22nd Sunday in Ordinary Time, Cycle C (2025)
- Father Todd O. Strange

- Aug 30
- 4 min read
Updated: Oct 2
Today’s readings call us to humility. But humility is generally not regarded as a virtue in our culture; a culture that tells us we have to rise to the top and be the top dog, a society that regards life as a competition. In a culture that places organized sports at such high value, can we imagine a coach telling his/her team at halftime that they need to get out there and show greater humility?
In the Gospel, Jesus had been invited to a meal at the house of a Pharisee. Meals were important social events, but this was no ordinary meal: it was the weekly Sabbath dinner. We are told that the Pharisees were watching Jesus, hoping to catch him violating a religious law.
But while they were watching Jesus, he was watching them, observing how these sophisticated religious people were seeking honor. And though he was only a guest, Jesus chose to give a lesson in etiquette to his hosts. He embarrassed them, calling them on their lack of humility: “Everyone who exalts himself will be humbled, but the one who humbles himself will be exalted.”. But Jesus wasn’t preoccupied with being liked. His preoccupation was to reveal God’s way of seeing.
The word humble is sometimes misunderstood to mean degrading oneself or deflecting deserved praise. That’s not what humility is. It comes from the Latin word ‘humilis’, referring to soil or ground, reminding us that God formed our bodies from the earth. Humility is knowing who you are as God knows you, in truth, and to live in accord with it, recognizing that we are flawed and broken beings, but we are also made in God’s image and are His beloved children.
Further, while we all have shortcomings and fall into sin, we also have God-given gifts and talents.
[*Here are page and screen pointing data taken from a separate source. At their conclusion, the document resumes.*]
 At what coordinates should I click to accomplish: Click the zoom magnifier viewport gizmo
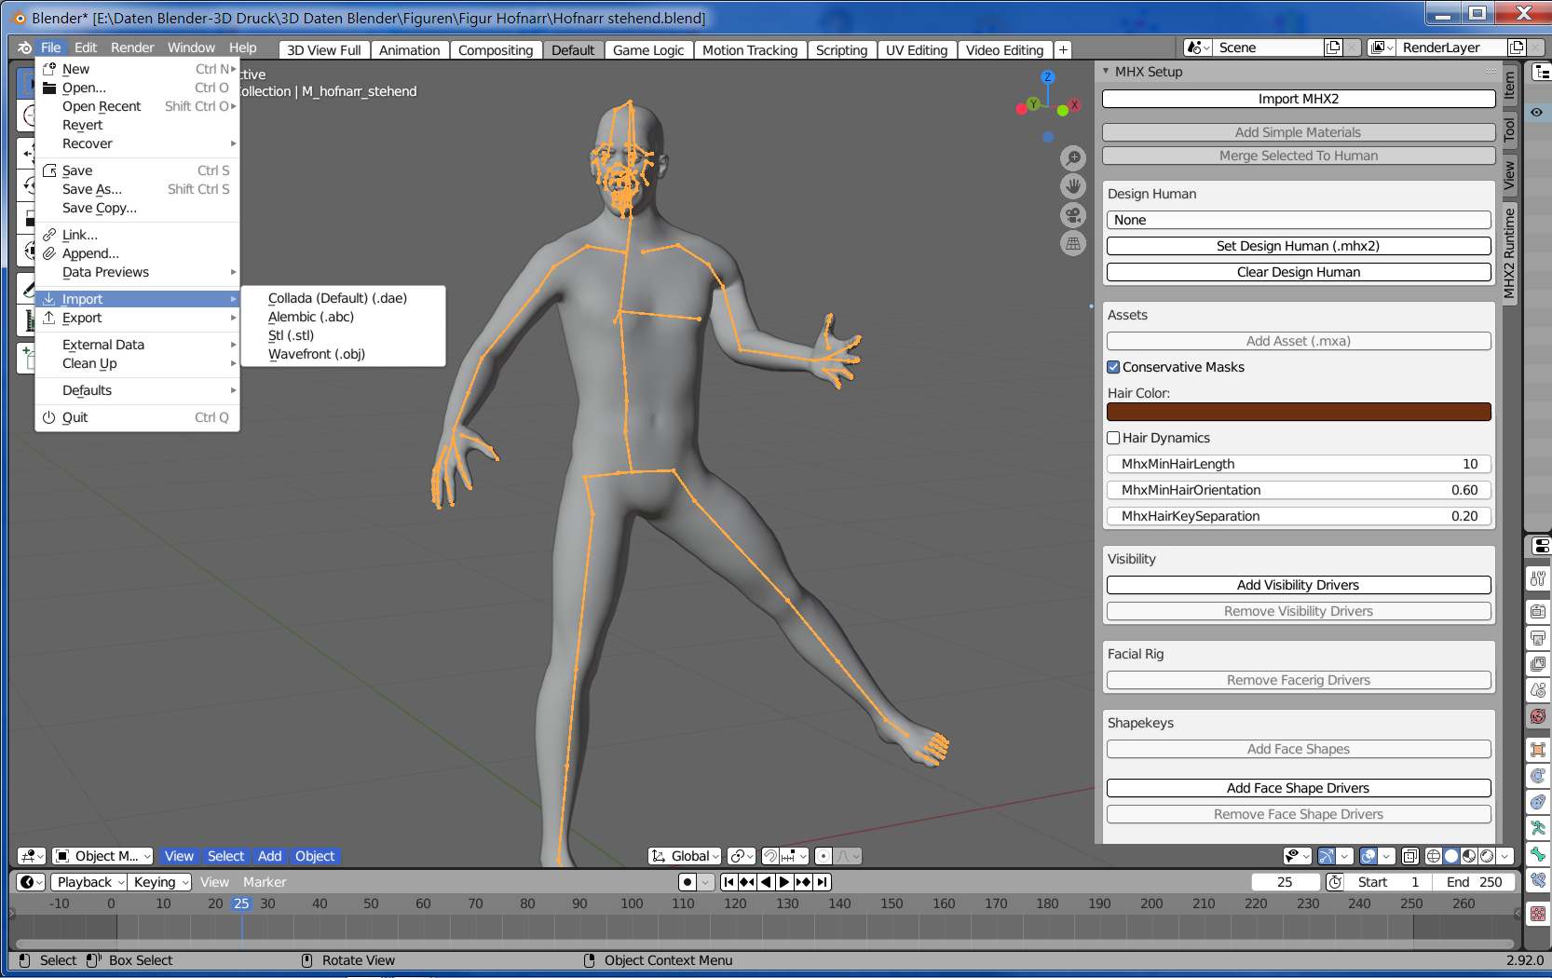point(1073,158)
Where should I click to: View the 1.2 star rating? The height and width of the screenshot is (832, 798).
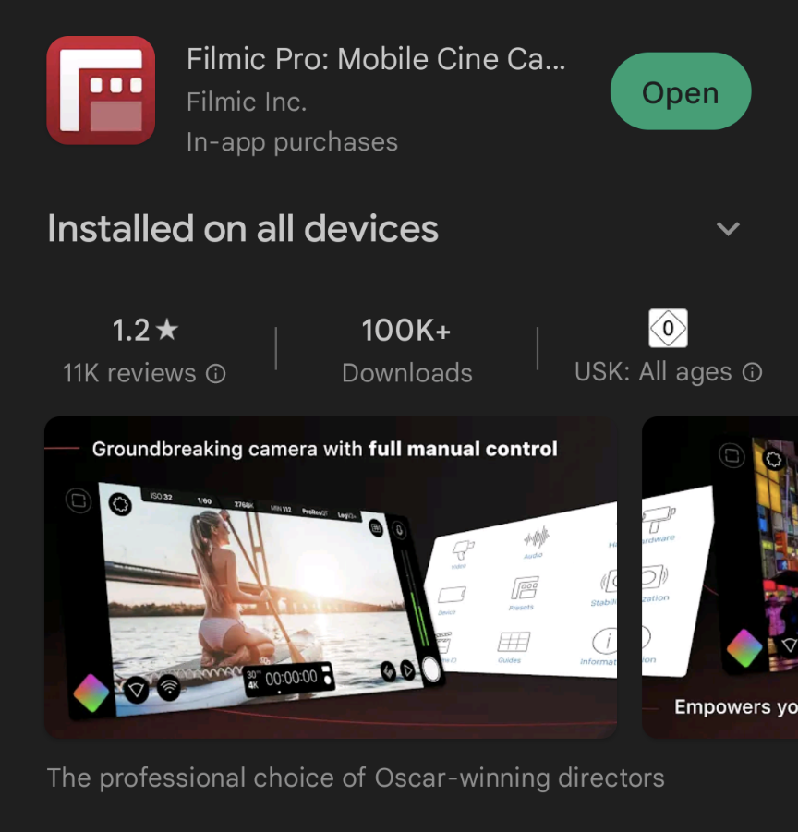[x=145, y=330]
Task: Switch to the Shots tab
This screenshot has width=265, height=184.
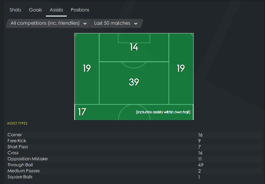Action: point(15,10)
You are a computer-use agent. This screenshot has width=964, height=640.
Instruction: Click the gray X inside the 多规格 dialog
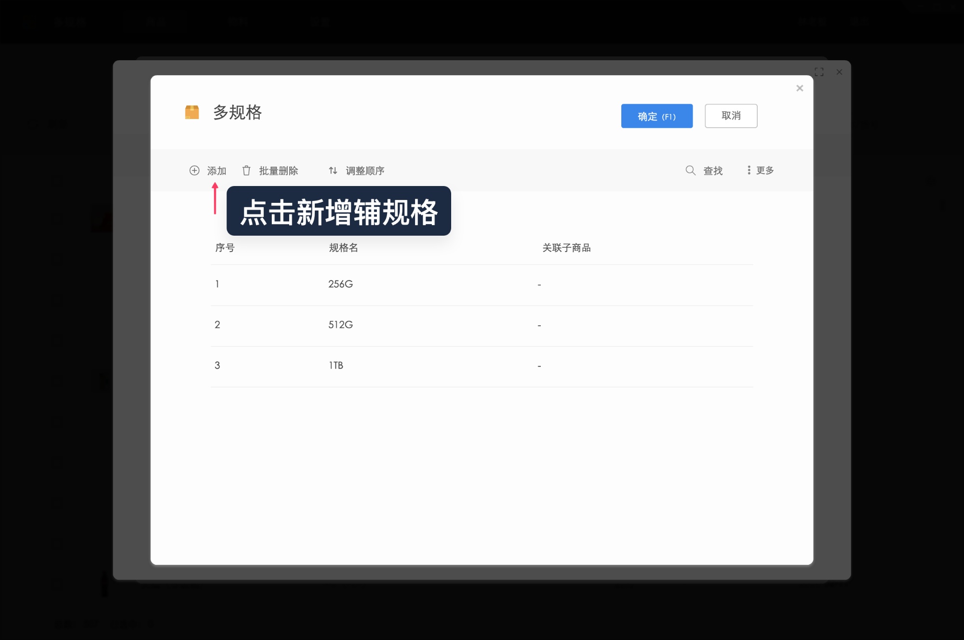tap(800, 88)
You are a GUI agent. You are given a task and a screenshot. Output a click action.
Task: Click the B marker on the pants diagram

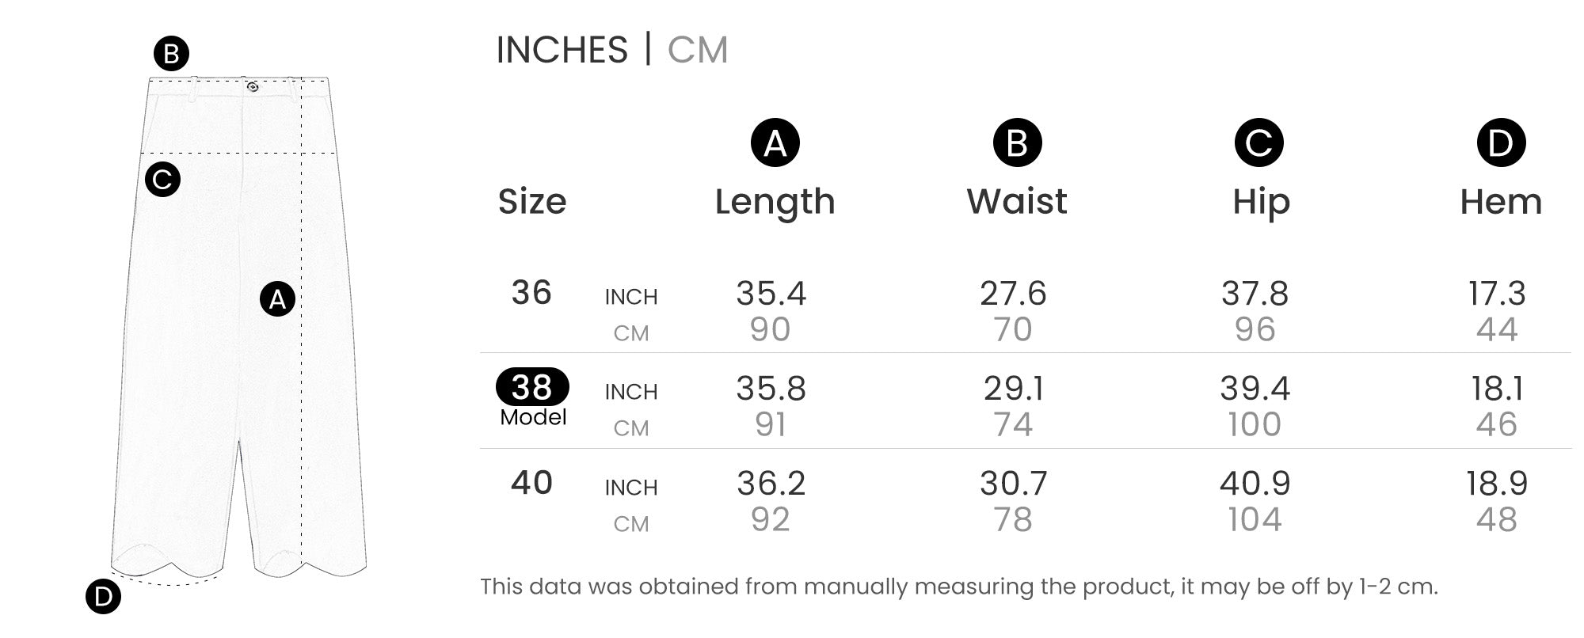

Humility is the virtue of accepting these gifts and rejoicing in them as blessings, to be put to use for God’s purposes. And in it all, it is recognizing our complete and utter dependence on God’s grace to sustain us; realizing that without God, we can do nothing, we are nothing. That’s humility.
The Blessed Virgin Mary speaks with this humility in the proclamation we commonly refer to as the Magnificat: “My soul proclaims the greatness of the Lord, my spirit rejoices in God, my Savior. For He has looked with favor on His lowly servant. From this day all generations will call me blessed. The Almighty has done great things for me and Holy his name!” (Luke 1:46-49). That’s the lowly handmaid of the Lord seeing herself as God sees her. It’s humility: not weakness, not boasting.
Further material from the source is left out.